OSLO, Norway, Dec. 10 (UPI) — Climate change initiatives and Afghanistan involvement were discussed Thursday by U.S. President Barack Obama and Norwegian Prime Minister Jens Stoltenberg.
Obama met with Stoltenberg before accepting the Nobel Peace Prize in Oslo.
“Today we have discussed the most pressing challenge of our time — climate change,” Stoltenberg said. “We need a strong political agreement” at the U.N.-backed climate change summit in Copenhagen, Denmark.
He said he also briefed Obama on the Norwegian-Mexican initiative concerning financing, “a key issue in Copenhagen. Developed countries must provide more funding for climate action in the developing world.”
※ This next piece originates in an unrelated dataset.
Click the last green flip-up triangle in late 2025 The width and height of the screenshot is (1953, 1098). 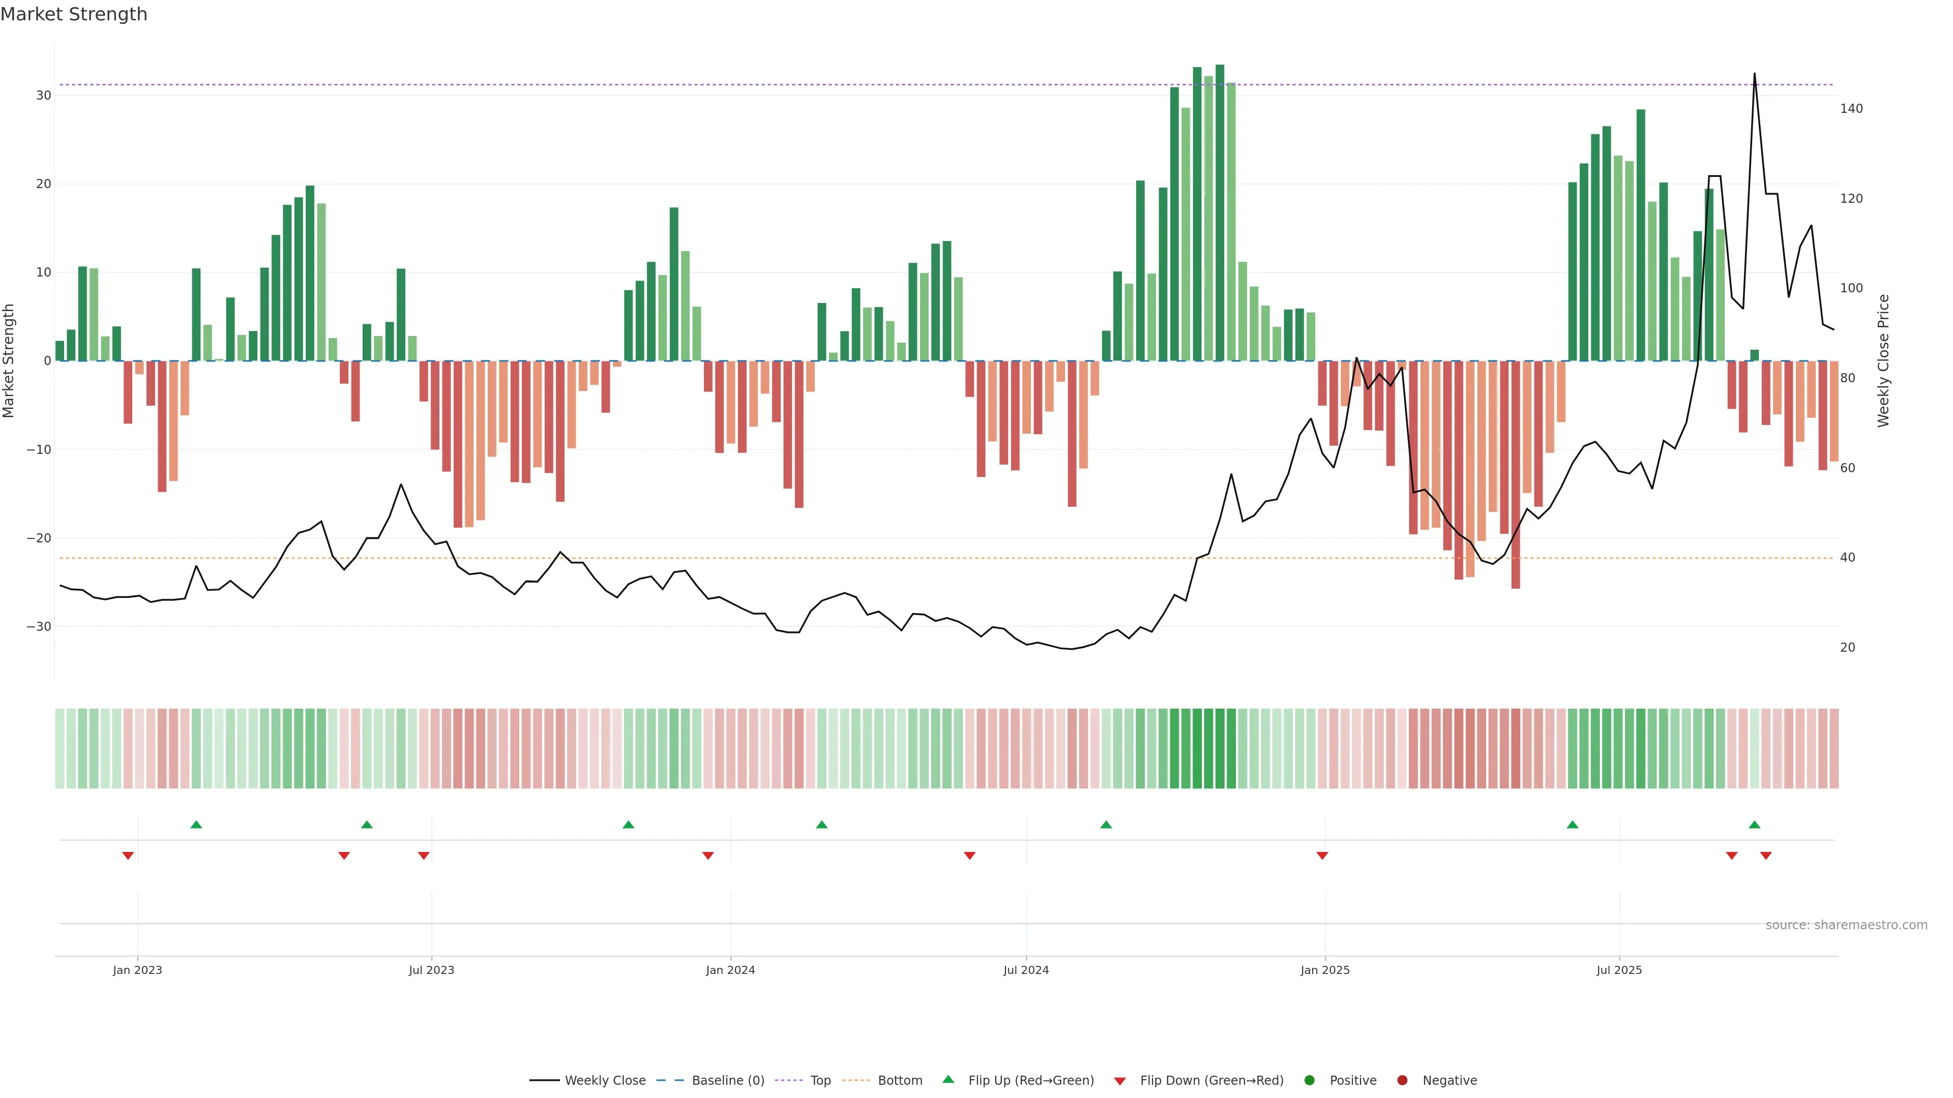1754,824
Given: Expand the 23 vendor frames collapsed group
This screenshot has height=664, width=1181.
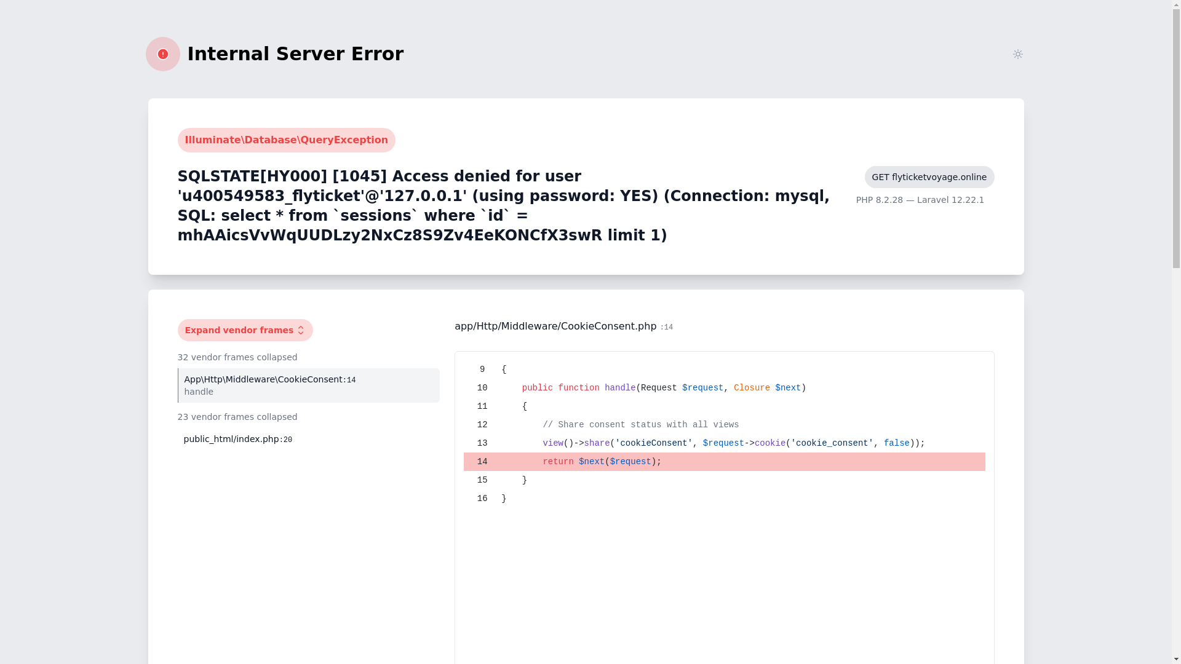Looking at the screenshot, I should (237, 417).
The prime minister said he and Obama also talked about Afghanistan and Obama’s decision to send an additional 30,000 U.S. troops there.
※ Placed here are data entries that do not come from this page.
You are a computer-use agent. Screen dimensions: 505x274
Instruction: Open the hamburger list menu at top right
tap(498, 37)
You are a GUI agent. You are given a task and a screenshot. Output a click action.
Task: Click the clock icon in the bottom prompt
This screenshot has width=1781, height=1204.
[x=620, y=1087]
“I welcome the stronger and broader U.S. involvement aimed at ensuring development and stability,” Stoltenberg said, adding that Norway was committed to continuing its military and civilian efforts in Afghanistan.
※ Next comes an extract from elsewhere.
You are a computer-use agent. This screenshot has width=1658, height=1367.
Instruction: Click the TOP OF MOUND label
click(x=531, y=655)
He said Norway will increase its financial contribution to the Afghan national army and police, to a total of $110 million for 2010-2014.
Obama said the U.S.-Norway relationship “thrives on the basis of our common values and our shared aspirations for a better world.”
“To that end, our cooperation spans a broad range of issues, as the prime minister indicated, including building stability and security in Afghanistan and the Balkans, confronting nuclear proliferation and climate change, advancing human rights and global health.”